His contributions to the University through his behind-the-scenes administrative role have been major and promise to leave a lasting impression on the institution. “Alex has been a significant player in developing and maintaining faculty quality at the University during his service as vice provost for faculty recruitment and retention,” said former provost Peter W. Low, who recently returned to teaching in the Law School. “In particular, he has facilitated the employment of faculty spouses, which has become an increasingly important issue in recent years, and provided support from the provost level to the University’s efforts to increase the diversity of its faculty.”

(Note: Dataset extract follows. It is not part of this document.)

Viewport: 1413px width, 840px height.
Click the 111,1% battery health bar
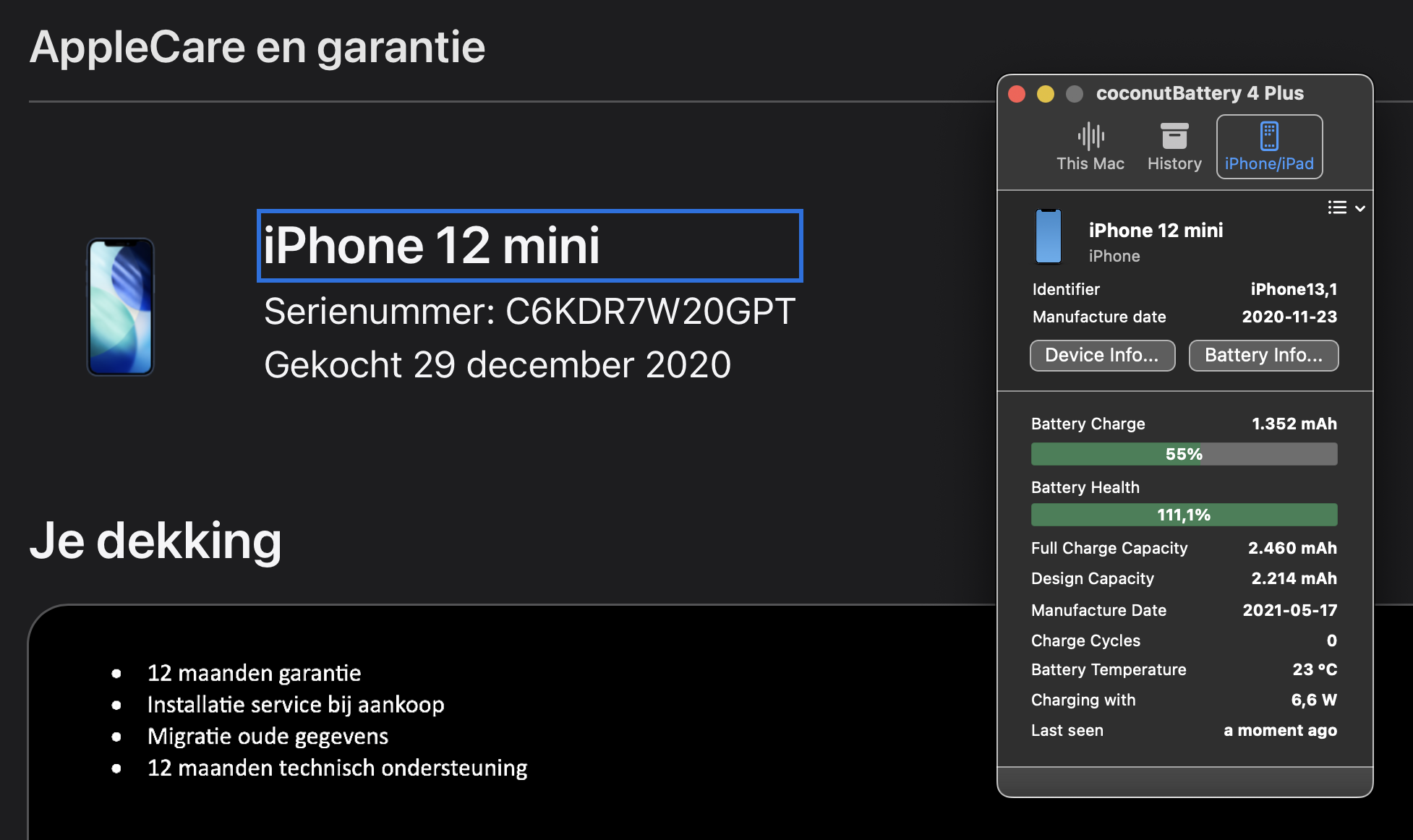1184,515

Johnson describes his duties as “enticing, threatening and cajoling the deans to make extraordinary efforts to hire qualified individuals in underrepresented groups.”

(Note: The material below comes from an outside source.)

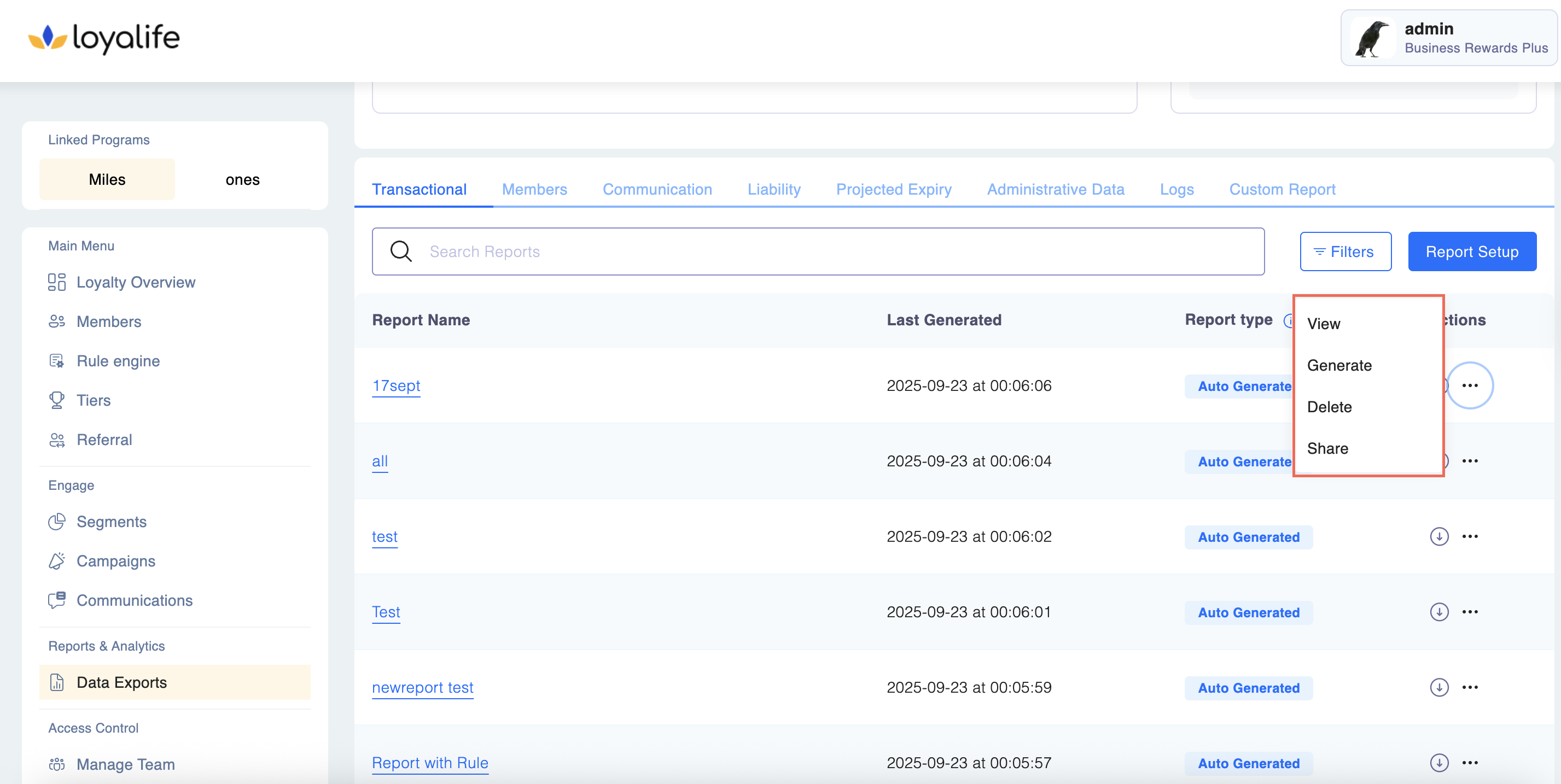
Task: Click the Segments pie chart icon
Action: click(x=56, y=522)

In addition to his day job, Johnson travels 20 weeks out of the year for the Law School Admission Council, the consortium of law schools that last year administered 107,000 LSAT exams to students hoping to enter law school. This volunteer activity has put Johnson front and center in the national debate over affirmative action and the use of LSAT scores in the admissions process.

Unlike the Scholastic Assessment Test, which tests the mastery of information and skills, the LSAT is purely a skills test, according to Johnson. While it can predict 20 percent of a student’s likelihood of success in the first year of law school, it doesn’t measure the remaining 80 percent, which can depend on hard work and other intangibles. It should play only a partial role in the admissions process, along with other considerations, such as character, leadership abilities, community service, undergraduate curriculum, life experience and career interests, he believes.

During his two-year term as LSAC chair, which started in June, Johnson has three goals in mind: to see that the LSAT scores are used properly; to boost minority students matriculating in law schools; and to help interested foreign countries establish their own LSAT programs.

“That African-American students score lower on the LSATs on average than white students doesn’t mean the test is discriminatory. It illustrates the problem of inadequate investment in African-American education in this country. But getting rid of the LSAT won’t magically open the admissions door to minority students.”
In general, Johnson believes that law schools do a good job of attracting and graduating African-American students and producing black lawyers who pass the bar.

Because of his overwhelming schedule, Johnson has taken a break from teaching property law this year, but hopes to return.

“I love teaching first-year law students above all,” Johnson said. “They’re so eager and unmolded, they’re inquisitive, they have high energy, they’re thirsty for answers. It’s like teaching a new language. You can really see the progress as they start to get it.”

He has had a big impact at the Law School, especially where African-American students are concerned, according to Goodwyn.

“He’s helped them in school and in their careers, offering job leads, encouragement and advice,” Goodwyn said. “There is a large cadre of students who see Alex as the ultimate role model.”

“He shaped my outlook on law as much as anyone has,” Goodwyn said. “I hope I can make him proud.”